В заключение нам хотелось бы затронуть еще одну тему в связи с Клаузевицем, но уже имеющую литературный характер. Из сказанного об иррациональной стихии народной массы во время войны уже можно догадаться, о чем идет речь. «Войну и мир» Л. Толстого в той ее части, которая посвящена собственно Отечественной войне 1812 года и Кутузову, во многом можно понять как литературную иллюстрацию к анализам и выводам Клаузевица о природе войны и«гении» главнокомандующего. Всякий, кто помнит пассаж о «дубине народной войны», смелую атаку Толстого на «хорошие манеры» ведения войны, легко соотнесет это со многими строками работы Клаузевица; например, такими: «народная война в общем должна рассматриваться как прорыв, произведенный в наше время стихией войны в ограждавших ее искусственных дамбах, как дальнейшее расширение и усиление того общего процесса брожения, который мы зовем войной» (II, 223).


[1] Цит. по: Тиа фон Гикзи. Стратегия управления по Клаузевицу / Пер. с англ. М.: Альпина Паблишер, 2002. С. 20. Ряд сведений о биографии Клаузевица заимствованы нами отсюда.

[2] Задолго до Адорно и Хоркхаймера Клаузевиц сформулировал мрачный афоризм о симбиозе разума и насилия: «Применение физического насилия во всем его объеме никоим образом не исключает содействия разума; поэтому тот, кто этим насилием пользуется, ничем не стесняясь и не щадя крови, приобретает огромный перевес над противником, который этого не делает» (I, 24).

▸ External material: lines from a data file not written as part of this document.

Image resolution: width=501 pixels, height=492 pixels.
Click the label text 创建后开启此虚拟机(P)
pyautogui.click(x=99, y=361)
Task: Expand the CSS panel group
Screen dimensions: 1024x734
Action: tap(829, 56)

[3] Тиа фон Гикзи. Указ. соч. С. 19.

[4] Комментаторы этого афоризма нередко указывают на то, что для его понимания следует учитывать, что война для того времени было более нормальным явлением, чем мир. Это, однако, далеко не так. Если взять на себя труд внимательно изучить труд Клаузевица, то ясно, что он написан человеком, который стремится осмыслить новый тип войны, возникший вместе с Французской революцией, подхваченный и развитый Наполеоном. Война как естественное продолжение политики характерна, напротив, для прошедшего XVIII века, когда «война превратилась в настоящую игру, причем время и случай тасовали карты. По своему значению она являлась лишь несколько усиленной дипломатией, более энергичным способом вести переговоры, в которых сражения и осады заменяли дипломатические ноты» (II, 405).

[5] Это и есть «профессиональная армия» в современном смысле слова.

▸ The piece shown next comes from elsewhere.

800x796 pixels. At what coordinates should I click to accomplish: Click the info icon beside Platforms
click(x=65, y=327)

[6] Здесь она формулируется (несмотря на нечеткость понятийного аппарата Клаузевица) в виде триады рассудка (чисто рационального начала), чувственно-эмоциональной (иррациональной) природы и духа как смешанной и свободной способности. Следует, пожалуй, заметить, что, несмотря на ряд формальных сходств, эта «триадичность» и «диалектичность» все же имеют мало общего с гегелевской диалектикой — это, скорее, классическая диалектика в том смысле, как это понятие использовалось в античности и в Средневековье.